En el aspecto formal, estamos ante la sublimación del cine como arte. Beauvois deja hablar a las imágenes. Los rostros de los distintos personajes suspendidos unos segundos en la pantalla , lo dicen todo. Y eso es lo que, algunos al menos, buscamos en el cine: que nos hablen las imágenes con su enorme poder de evocación. La luz tamizada y austera es otro acierto.
Después, el fuerte simbolismo que rodea todas las escenas: desde ese mapamundi que aparece de fondo, hasta un paseo entre ovejas. Todo está cargado de muco más de lo que se dice o ve. Y eso es poesía, Particularmente, la escena del vaso de vino que beben los monjes que ya presienten su final. Bellísima escena que no deja de evocar la última cena de Cristo.
Por otra parte, el mensaje de fondo: la religión, cuando se vive de manera sincera y auténtica, es un arma cargada de paz.

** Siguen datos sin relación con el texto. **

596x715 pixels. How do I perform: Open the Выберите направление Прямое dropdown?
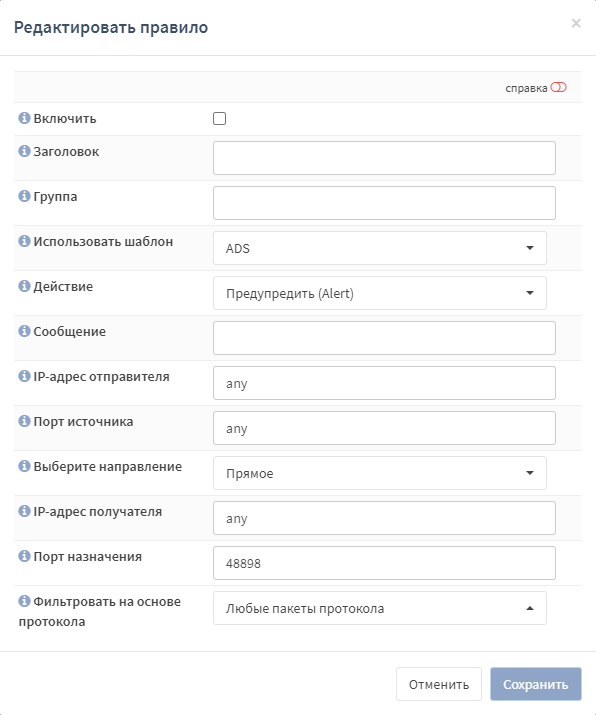tap(379, 473)
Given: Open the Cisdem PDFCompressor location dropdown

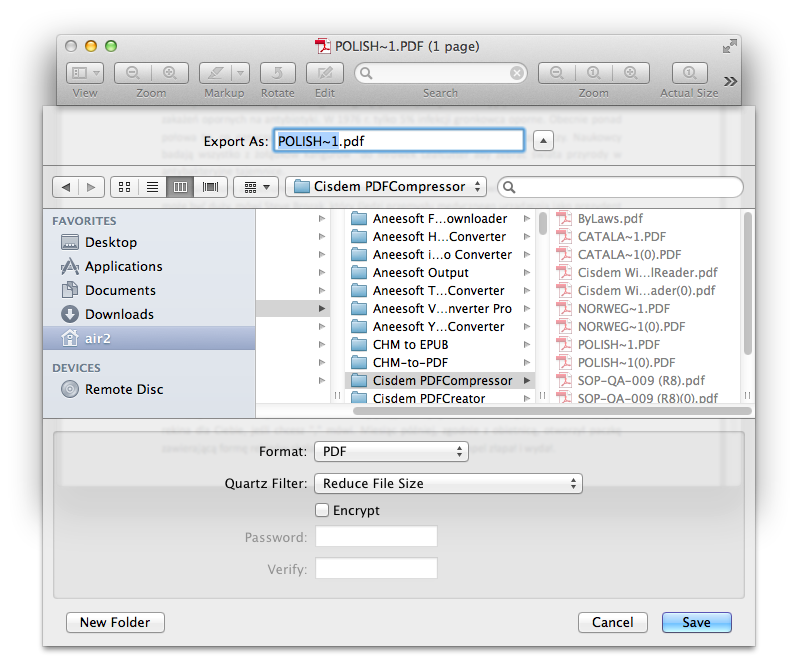Looking at the screenshot, I should pos(386,187).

En una visión nada maniquea (se acuerdan de Agora), el director nos presenta unos hombres de carne y hueso que se preguntan si han de llegar hasta el martirio.
Y todo con la sobriedad interpretativa de quien sabe que, para emocionar, no hacen falta aspavientos ni lagrimones.
En fin, un film que recomiendo muy vivamente. Cine del bueno.